Author Topic: Typecasting pointer in C  (Read 11167 times)

0 Members and 1 Guest are viewing this topic.

Offline nForceTopic starter

  • Frequent Contributor
  • **
  • Posts: 393
  • Country: ee
Typecasting pointer in C
« on: November 03, 2018, 01:30:33 pm »
I have a basic question:

Why are we typecasting pointers in C like this:
Code: [Select]

    int b = 65;
    int *p = &b;
   
    char *c = (char *)p;

and not as this:

Code: [Select]
char *c = (char) *p;

Thanks.
 

Offline sokoloff

  • Super Contributor
  • ***
  • Posts: 1799
  • Country: us
Re: Typecasting pointer in C
« Reply #1 on: November 03, 2018, 01:38:22 pm »
I have a basic question:

Why are we typecasting pointers in C like this:
Code: [Select]

    int b = 65;
    int *p = &b;
   
    char *c = (char *)p;

and not as this:

Code: [Select]
char *c = (char) *p;

Thanks.
*p is "the thing that p points to". In this case, with p being an int*, *p is an int.

Your second piece of code would be:
Take *p (which is an int).
Cast it to a char.
Assign that char to char* c. (non-sensical)

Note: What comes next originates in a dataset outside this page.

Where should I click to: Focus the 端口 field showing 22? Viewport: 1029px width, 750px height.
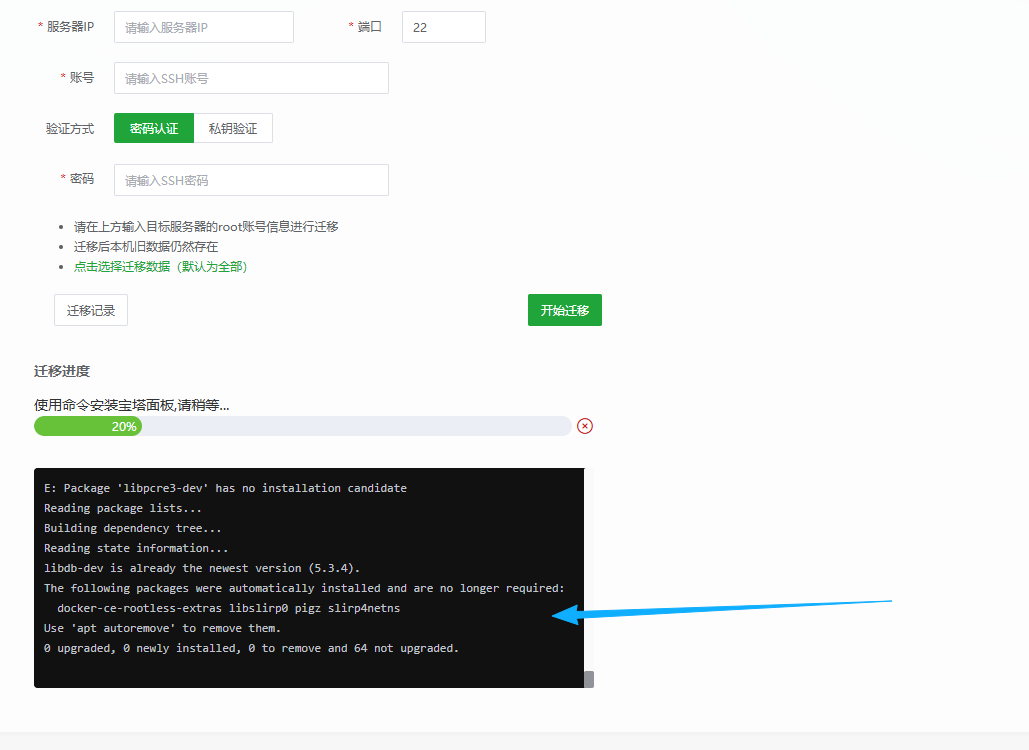tap(443, 28)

In your first code example, p is an int* again. Your assignment to c (a char*) is take the pointer-to-int p, cast it to a pointer-to-char, and assign that to c. That means that c points to some portion of b (because char is narrower than int on [almost?] every platform).
 
The following users thanked this post: nForce

Offline legacy

  • Super Contributor
  • ***
  • !
  • Posts: 4415
  • Country: ch
Re: Typecasting pointer in C
« Reply #2 on: November 03, 2018, 02:06:06 pm »
look at this difference

on m68k, casting (uint8_t) in arithmetic operations forces the compiler to use 8bit-size operations ( in Motorola assembly are operations with the suffix ".b"), and this is relevant for how the ALU sets flags in the status register, specifically it's interesting for the overflow flag, which is handled in 2^(8-1) range, 2^(16-1) range, 2^(32-1) range, depending on suffix { ".b", ".w", ". l" }

on MIPS32, casting (uint8_t) in arithmetic operations ... seems to be completely irrelevant, what really matters on my Atlas C compiler is if you cast signed or unsigned. MIPS has no sized operation, everything is supposed to be 32bit. Oh, I still have to check what happens on MIPS64 where the ALU is 64bit.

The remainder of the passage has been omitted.